Scrape Google Local Place from Organic Search with Python

Contents: intro, why bother reading, what will be scraped, imports, process, code, links, outro.

Intro

This blog post is a continuation of Google's web scraping series. Here you'll see how to scrape Local Place Results from organic search results using Python with beautifulsoup, requests, lxml libraries. An alternative API solution will be shown.

Note: This blog post assumes that you know the basics understanding of web scraping using bs4, requests/regex/css selectors.

Why bother reading?

You can do:

  • place analysis in the local area(s).
  • compare analysis of the same place in different areas.
  • analysis of user feedback (rating, reviews).
  • compare one place to a competitor place in Google results, who appears on the page and try to understand why.
  • create a dataset for analysis.

What will be scraped

Imports

import requests, lxml
from bs4 import BeautifulSoup
from serpapi import GoogleSearch

Process

Selecting CSS selectors to extract container with all data, title, address, phone (if there), open hours, place options, website, directions link to Google Maps.

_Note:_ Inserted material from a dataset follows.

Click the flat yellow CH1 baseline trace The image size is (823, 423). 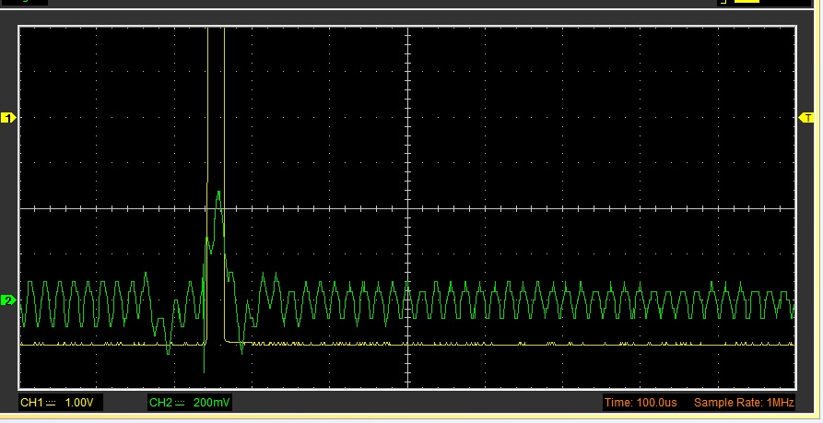[x=553, y=344]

Extract phone numbers correctly

To extract phone numbers no matter what language and country is used, e.g. German, Japanese, French, Italian, Arabic, etc. I used regex which you can see in action on regex101.

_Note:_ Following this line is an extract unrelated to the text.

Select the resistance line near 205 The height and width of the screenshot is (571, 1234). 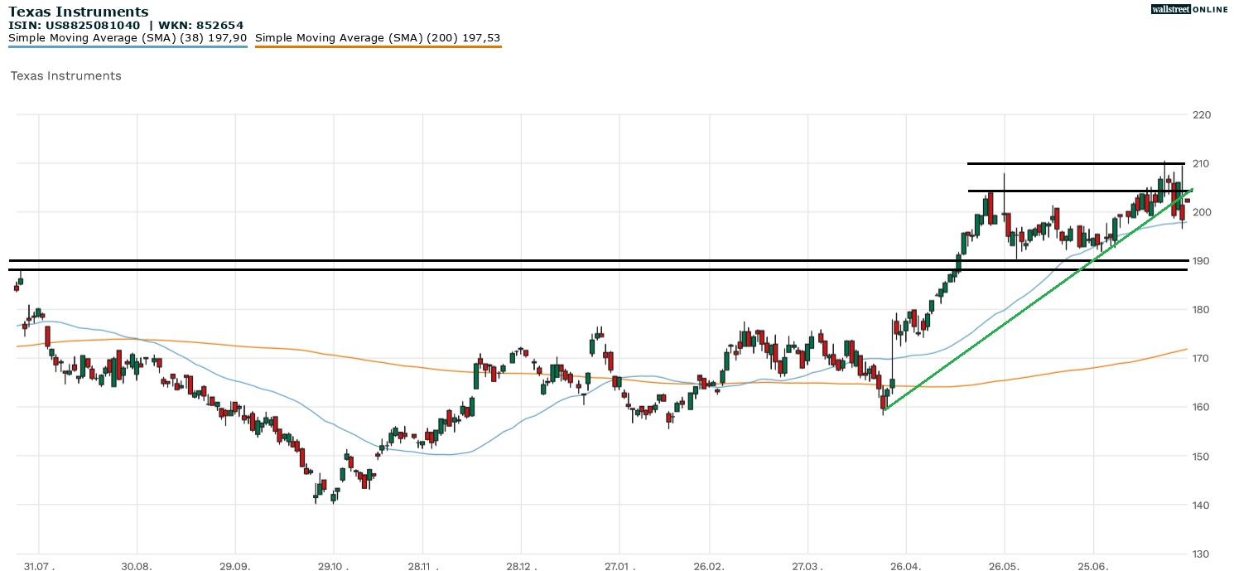(x=1068, y=191)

It also could be done with xpath but beautifulsoup doesn't support xpath directly and using lxml.etree that supports xpath I didn't want either (Examples from Ian Hopkinson on GitHub). I found really difficult or impossible to make it work with CSS selectors, so regex was used instead.

Firstly, a GIF illustration for a bit of familiarization.

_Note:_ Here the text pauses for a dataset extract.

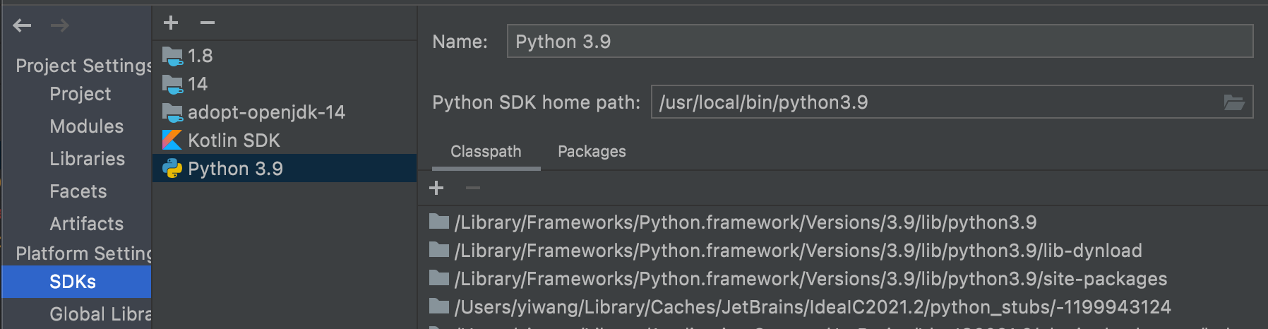Switch to the Packages tab

(592, 152)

Secondly, it's because of this (French language/country was used):
image

Thirdly, now you see that sometimes <span> with a class lqhpac have 2 or 3 <div> elements inside it and only the phone numbers need to be extracted. That's why regular expression comes into play.

A quick note: this issue doesn't occur at all if you're using hl=en&gl=us and this step could be skipped if you don't need data other than English.

Solution

The solution is incredibly simple yet does what is supposed to:

  1. locates · symbol that always appears.
  2. creates a capture group for the phone numbers and use .* which selects everything afterward.
  3. the final regular expression will look like this: · ?(.*)

The screenshot below shows what is being captured with regular expression. Notice how the phone numbers differ and are still being captured.
image

You can learn about regular expressions on regexone, can't recommend it enough, such a great place to learn regex.

Code

import requests, lxml, re, json
from bs4 import BeautifulSoup

headers = {
    "User-Agent": "Mozilla/5.0 (Windows NT 10.0; Win64; x64) AppleWebKit/537.36 (KHTML, like Gecko) Chrome/70.0.3538.102 Safari/537.36 Edge/18.19582"
}

# phone extracting works with different countries, languages
params = {
    "q": "mcdonalds",
    "gl": "jp",
    "hl": "ja", # japanese
}

response = requests.get("https://www.google.com/search", headers=headers, params=params)
soup = BeautifulSoup(response.text, 'lxml')

local_results = []

for result in soup.select('.VkpGBb'):
    title = result.select_one('.dbg0pd span').text
    try:
        website = result.select_one('.yYlJEf.L48Cpd')['href']
    except:
        website = None

    try:
        directions = f"https://www.google.com{result.select_one('.yYlJEf.VByer')['data-url']}"
    except:
        directions = None

    address_not_fixed = result.select_one('.lqhpac div').text
    # removes phone number from "address_not_fixed" variable
    # https://regex101.com/r/cwLdY8/1
    address = re.sub(r' · ?.*', '', address_not_fixed)
    phone = ''.join(re.findall(r' · ?(.*)', address_not_fixed))

    try:
        hours = result.select_one('.dXnVAb').previous_element
    except:
        hours = None

    try:
        options = result.select_one('.dXnVAb').text.split('·')
    except:
        options = None

    local_results.append({
        'title': title,
        'phone': phone,
        'address': address,
        'hours': hours,
        'options': options,
        'website': website,
        'directions': directions,
    })

print(json.dumps(local_results, indent=2, ensure_ascii=False))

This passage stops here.